The French Prime Minister, Dominique de Villepin, whose popularity has crashed in recent days, faces a noisy public challenge on the streets of France this afternoon.
Up to 500,000 school and university students and workers - mostly from the public sector - are expected to march against M. de Villepin's plans to make it easier to hire, and fire, young workers.
The demonstrations mark the collapse of M. de Villepin's initially successful attempts to position himself as a consensual prime minister, capable of holding the centre-ground of French politics.
His opinion poll ratings have plummeted so fast in the past two weeks that they have even alarmed his great rival on the centre-right, the interior minister, Nicolas Sarkozy. By giving a rallying point to the scattered and quarrelsome French left, M. Sarkozy fears that M. de Villepin's unpopularity could open the door to a left-wing victory in the national elections next spring.
Otherwise, the fact that M. de Villepin has succumbed to the seeming curse on all French prime ministers, is good news for M. Sarkozy. The Interior Minister now stands, more than ever, as the person most likely to succeed President Jacques Chirac as the main centre-right candidate in the presidential election in April and May next year.

** DATA EXTRACT **
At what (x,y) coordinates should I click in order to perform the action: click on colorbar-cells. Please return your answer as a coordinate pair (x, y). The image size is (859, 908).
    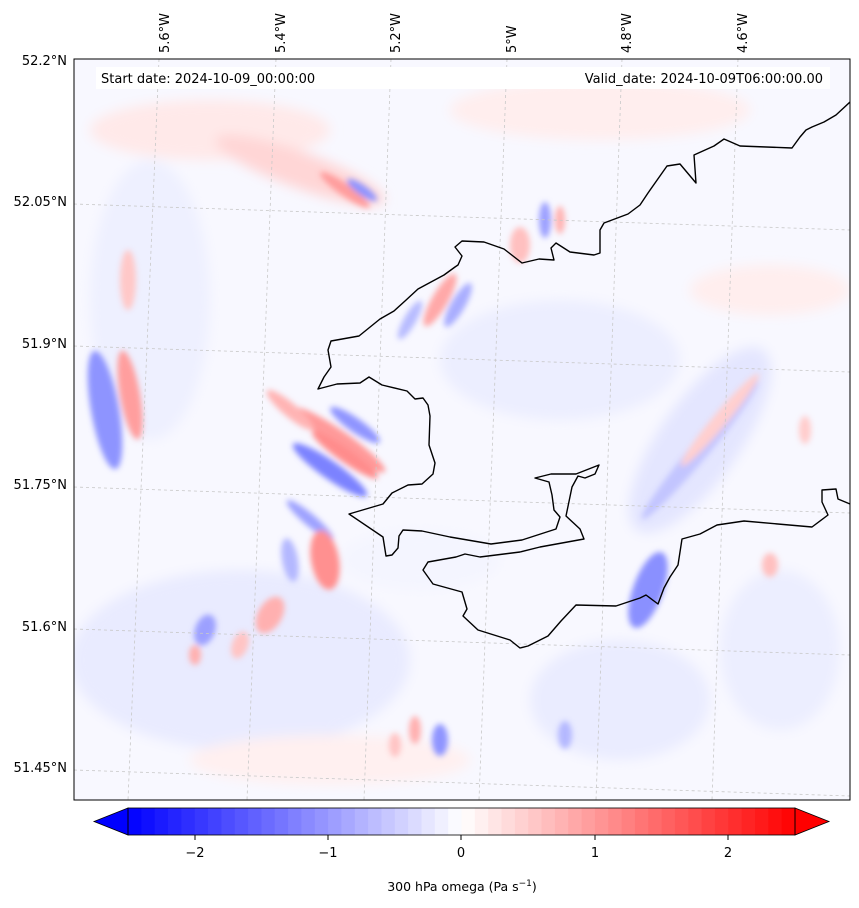
    Looking at the image, I should click on (462, 822).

** PROBLEMS AND TASKS **
1 > From the article on de Villepin, return everything from "The French Prime" down to "of French politics.".
2 > Answer these from the article on de Villepin:
(a) How many students and workers are expected to march?
(b) What post does Nicolas Sarkozy hold?
(c) In which months is the presidential election to be held?
The material above is separate from the article on de Villepin.

** TASK ANSWERS **
1 >
The French Prime Minister, Dominique de Villepin, whose popularity has crashed in recent days, faces a noisy public challenge on the streets of France this afternoon.
Up to 500,000 school and university students and workers - mostly from the public sector - are expected to march against M. de Villepin's plans to make it easier to hire, and fire, young workers.
The demonstrations mark the collapse of M. de Villepin's initially successful attempts to position himself as a consensual prime minister, capable of holding the centre-ground of French politics.

2 >
(a) Up to 500,000
(b) Interior minister
(c) April and May next year